There is a related thread in the Tesseract-OCR-iOS wrapper, where the issue was originally found: gali8/Tesseract-OCR-iOS#140. You may ask for any additional info there.

zdenop · 2015-06-29T11:26:25Z

According Ray cube is a dead-end and it can be removed soon from the code(see e.g. [1]), so you can not expect any progress...

[1] https://groups.google.com/d/msg/tesseract-dev/mtIJXoUpfJc/6f0EwVNXOM8J

tfmorris · 2016-02-17T18:29:02Z

@zdenop Since Cube is going away, perhaps this can be closed?

zdenop · 2016-02-17T18:47:43Z

lets wait for Ray...

amitdo · 2016-05-28T20:17:56Z

It's 'going away' for several years now... :-)

ghost · 2016-07-02T12:05:52Z

How Cube is being discontinued, it's training procedure has not been published to the public.
Somehow I got the feeling that Cube was purposely sabotaged and hindered from the public.

amitdo · 2016-11-23T10:18:50Z

The new LSTM based engine is here.

@theraysmith, I see that the Cube engine is still present in the code. Are you going to drop it in the final 4.0 release?

theraysmith · 2016-11-26T02:29:28Z

Actually I have a comment for this.
There is one reason why cube has survived this long: For Hindi cube+tesseract has half the error rate of either on their own. I haven't actually tested that against the new LSTM engine yet, but I will on Monday, and if the new LSTM engine is better, then yes, cube is likely to get the chop for 4.00, and the ifdefs will be very useful.

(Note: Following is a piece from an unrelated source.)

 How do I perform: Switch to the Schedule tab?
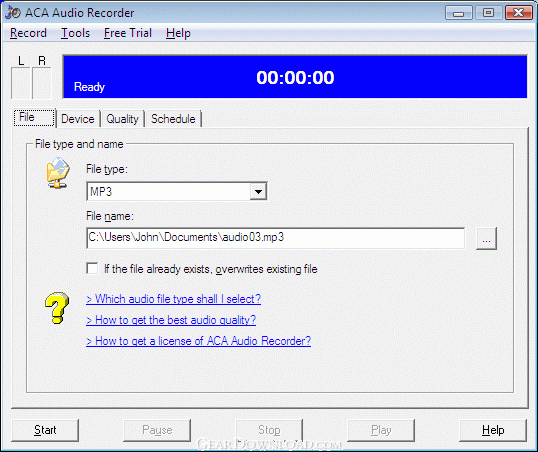[x=173, y=119]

Shreeshrii · 2016-11-26T05:40:02Z

@theraysmith

Since the hardware requirements for 4.0 are going to be higher than for 3.xx versions, it will be good to keep Hindi cube+tesseract version also available.

The accuracy results that you are mentioning for Hindi are for which version - 3.02, 3.03, 3.04 ?

theraysmith · 2016-11-28T18:13:32Z

Tests complete. Decision made. Cube is going away in 4.00.
Results:

Engine	Total char errors	Word Recall Errors	Word Precision Errors	Walltime	CPUtime*
Tess 3.04	13.9	30	31.2	3.0	2.8
Cube	15.1	29.5	30.7	3.4	3.1
Tess+Cube	11.0	24.2	25.4	5.7	5.3
LSTM	7.6	20.9	20.8	1.5	2.5

Note in the above table that LSTM is faster than Tess 3.04 (without adding cube) in both wall time and CPU time! For wall time by a factor of 2.

zdenop · 2016-11-28T18:29:11Z

Can you provide some details about used hardware for test?
Did you made test also on single core CPU to see difference?

stweil · 2016-11-28T18:40:41Z

And what about the language model used for the test? Is it already available so I can use it for my own tests?

theraysmith · 2016-11-28T19:05:06Z

OK, the big test I ran in a Google data center. I just ran a test on my machine (HP Z420) on a single Hindi page for comparison, ran each one 3 times (using time), and took the median. My machine has AVX, so that will have still speeded it up a bit, so I tried without AVX/SSE as well: I disabled OpenMP by adding #undef _OPENMP in functions.h, line 33, and disabled AVX/SSE in weightmatrix.cpp, line 66,67. Test Mode Real User Default (-oem 3 = cube + tess) 7.6 7.3 Base Tess (-oem 0) 2.9 2.6 Cube (-oem 1) 5.4 4.9 LSTM With OpenMP+AVX 1.8 3.8 LSTM No OpenMP with AVX 2.7 2.4 LSTM No OpenMP with SSE 3.1 2.7 LSTM No OpenMP no SIMD at all 4.6 4.1 I think these tests nail cube as being slower and less accurate. There may be a debate as to the value of the old Tesseract engine for its speed vs the new one for its accuracy. I'm going to push the data files now.

…

On Mon, Nov 28, 2016 at 10:40 AM, Stefan Weil ***@***.***> wrote: And what about the language model used for the test? Is it already available so I can use it for my own tests? — You are receiving this because you were mentioned. Reply to this email directly, view it on GitHub <#40 (comment)>, or mute the thread <https://github.com/notifications/unsubscribe-auth/AL056W2jegBHZM59ZxH-U5q22tSBy-HZks5rCyAxgaJpZM4FOBFi> .

-- Ray.

stweil · 2016-11-28T21:49:01Z

I'm going to push the data files now.

Got the first ones. My first test with a simple screenshot gave significant better results with LSTM, but needed 16 minutes CPU time (instead of 9 seconds) with a debug build of Tesseract (-O0). A release build (-O2) needs 17 seconds with LSTM, 4 seconds without for the same image.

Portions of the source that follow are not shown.